Does Joe Biden have the rhetorical chops to overwhelm Republican opposition in a way that Obama could not? It’s unlikely. The New Republic’s Osita Nwanevu cites Biden’s expressed determination to reshape America like FDR did and sensibly notes that he “would have to unite an extraordinary proportion of the American public — not only in support of his agenda but in support of him, personally, as a political leader, just as Roosevelt did.” If, as some seem to expect, Biden will drift into power on the heels of Trump’s failures without much of a personal mandate, it’s unlikely he will be capable of some sort of legislative blitzkrieg upon taking office.
To be clear, some of the voters likely to support Biden at the polls in November will regard separating Trump from the presidency as a sufficient accomplishment. And even if his legislative strategy is as feckless as it often sounds, a President Biden can do a world of good via executive actions and appointments — particularly judicial appointments.

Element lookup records
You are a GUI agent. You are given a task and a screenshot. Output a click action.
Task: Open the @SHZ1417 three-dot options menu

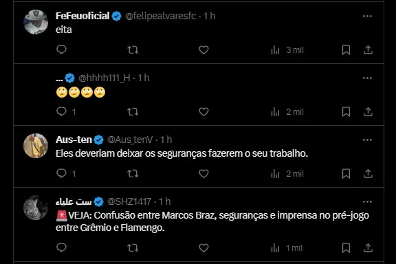367,202
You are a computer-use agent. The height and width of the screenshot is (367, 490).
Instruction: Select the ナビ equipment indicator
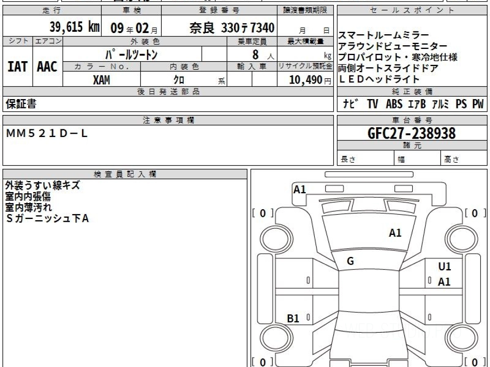tap(351, 104)
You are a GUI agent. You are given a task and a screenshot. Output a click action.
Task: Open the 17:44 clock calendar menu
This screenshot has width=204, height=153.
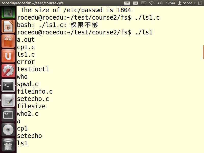click(x=170, y=3)
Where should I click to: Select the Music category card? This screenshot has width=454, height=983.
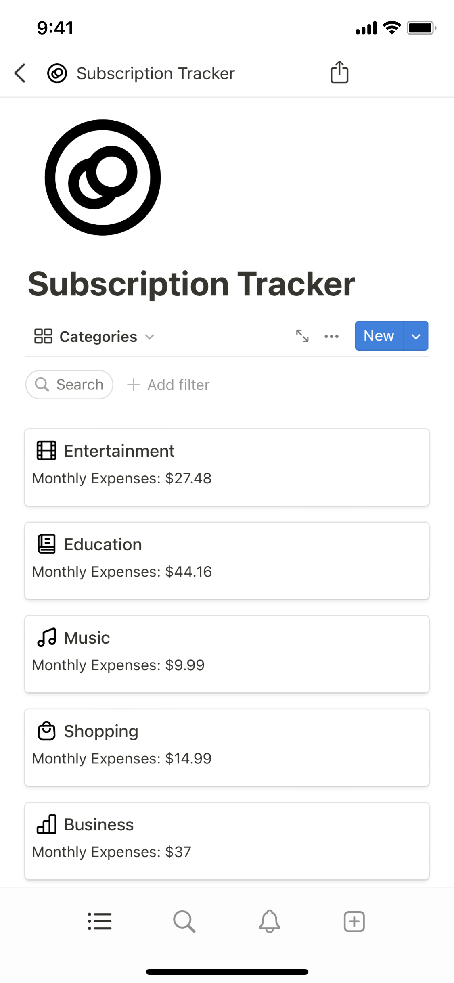[227, 654]
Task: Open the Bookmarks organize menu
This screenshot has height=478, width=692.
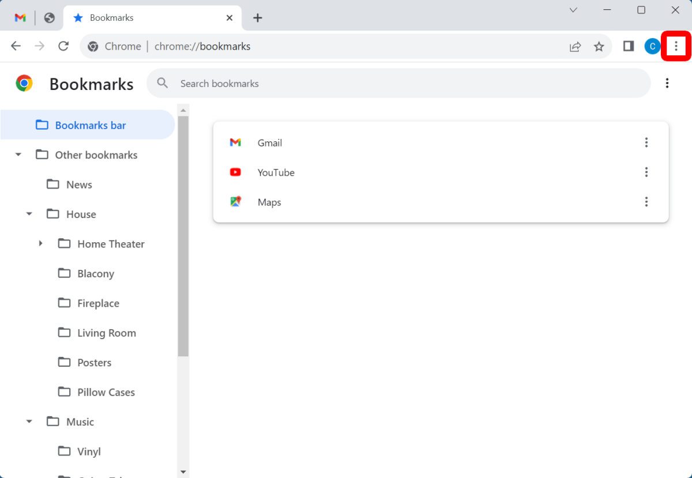Action: (x=667, y=84)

* _Task instructions_:
1: In the commentary on Joe Biden, which kind of appointments is singled out as a way a President Biden could do a world of good?
2: Set down the records from the line containing "Task: Open the Bookmarks organize menu" through the end of the records, inclusive, copying each line exactly and leaving out the pictures.
The records bear no relation to the text about Joe Biden.

* _Responses by task_:
1: Judicial appointments.

2:
Task: Open the Bookmarks organize menu
This screenshot has height=478, width=692.
Action: (x=667, y=84)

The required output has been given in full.